Langila (Papua New Guinea) Vulcanian explosions; ashfalls; glow
Please cite this report as:
Global Volcanism Program, 1982. Report on Langila (Papua New Guinea) (McClelland, L., ed.). Scientific Event Alert Network Bulletin, 7:10. Smithsonian Institution. https://doi.org/10.5479/si.GVP.SEAN198210-252010
Papua New Guinea
5.525°S, 148.42°E; summit elev. 1330 m
All times are local (unless otherwise noted)
"The level of activity in October was similar to that observed in September. Grey and brown ash emissions from Crater 2 were seen on about 50% of days; otherwise, white vapours were emitted. Ashfalls in areas about 10 km from the volcano were reported on 4, 5, and 6 October. Vulcanian explosions were observed on 7 and 30 October. On the 7th a dark brown eruption column rose to about 3.5 km, and incandescent ejecta started fires in vegetation at the foot of the volcano. The explosion on the 30th was much smaller, the ash column rising only a few hundred meters. Crater 2 was more active from the 22nd. Crater glow was seen on 22, 24, and 25 October, and weak to strong rumbling sounds from the crater were heard on 22, 23, 24, 26, and 29 October.
"Crater 3 continued its low level of activity, releasing white and blue vapours in small volumes. Seismic activity remained at a low level. A few Vulcanian explosion earthquakes were recorded."

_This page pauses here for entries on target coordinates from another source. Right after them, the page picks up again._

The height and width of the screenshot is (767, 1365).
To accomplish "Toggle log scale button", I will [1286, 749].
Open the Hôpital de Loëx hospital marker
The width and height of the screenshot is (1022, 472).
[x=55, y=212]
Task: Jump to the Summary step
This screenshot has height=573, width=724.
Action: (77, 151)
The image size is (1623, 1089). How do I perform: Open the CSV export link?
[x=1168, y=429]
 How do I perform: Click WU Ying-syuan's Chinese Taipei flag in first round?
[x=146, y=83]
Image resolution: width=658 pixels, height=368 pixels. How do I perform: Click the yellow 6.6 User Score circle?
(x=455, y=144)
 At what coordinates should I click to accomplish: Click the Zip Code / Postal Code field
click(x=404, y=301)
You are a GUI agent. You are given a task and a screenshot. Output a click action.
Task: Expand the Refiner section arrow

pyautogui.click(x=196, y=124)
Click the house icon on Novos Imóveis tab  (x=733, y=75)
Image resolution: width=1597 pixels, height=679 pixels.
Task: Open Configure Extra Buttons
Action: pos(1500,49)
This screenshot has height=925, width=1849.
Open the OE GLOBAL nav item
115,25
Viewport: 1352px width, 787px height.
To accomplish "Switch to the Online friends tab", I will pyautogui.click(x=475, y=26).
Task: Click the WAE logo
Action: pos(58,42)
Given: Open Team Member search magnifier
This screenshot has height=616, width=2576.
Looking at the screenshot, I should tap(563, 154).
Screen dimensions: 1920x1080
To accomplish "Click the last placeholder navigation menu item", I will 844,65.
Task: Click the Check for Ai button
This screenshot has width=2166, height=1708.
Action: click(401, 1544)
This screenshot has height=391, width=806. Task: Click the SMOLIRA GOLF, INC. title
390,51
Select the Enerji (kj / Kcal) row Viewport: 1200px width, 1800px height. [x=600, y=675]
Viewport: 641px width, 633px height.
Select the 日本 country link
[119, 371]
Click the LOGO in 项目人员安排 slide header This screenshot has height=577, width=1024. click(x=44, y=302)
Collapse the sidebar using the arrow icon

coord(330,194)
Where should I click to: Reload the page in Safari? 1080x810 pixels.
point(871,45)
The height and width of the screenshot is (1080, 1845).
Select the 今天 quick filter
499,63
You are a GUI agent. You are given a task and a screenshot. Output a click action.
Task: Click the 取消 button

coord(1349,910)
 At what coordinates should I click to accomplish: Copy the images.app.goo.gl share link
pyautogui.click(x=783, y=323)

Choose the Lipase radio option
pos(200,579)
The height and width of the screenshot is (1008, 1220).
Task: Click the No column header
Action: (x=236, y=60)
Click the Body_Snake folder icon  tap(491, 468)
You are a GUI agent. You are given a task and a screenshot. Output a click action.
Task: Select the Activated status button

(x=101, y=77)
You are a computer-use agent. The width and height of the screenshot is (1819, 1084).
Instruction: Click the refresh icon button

Geological Summary. Langila, one of the most active volcanoes of New Britain, consists of a group of four small overlapping composite basaltic-andesitic cones on the lower E flank of the extinct Talawe volcano in the Cape Gloucester area of NW New Britain. A rectangular, 2.5-km-long crater is breached widely to the SE; Langila was constructed NE of the breached crater of Talawe. An extensive lava field reaches the coast on the N and NE sides of Langila. Frequent mild-to-moderate explosive eruptions, sometimes accompanied by lava flows, have been recorded since the 19th century from three active craters at the summit. The youngest and smallest crater (no. 3 crater) was formed in 1960 and has a diameter of 150 m.
Information Contacts: C. McKee, RVO.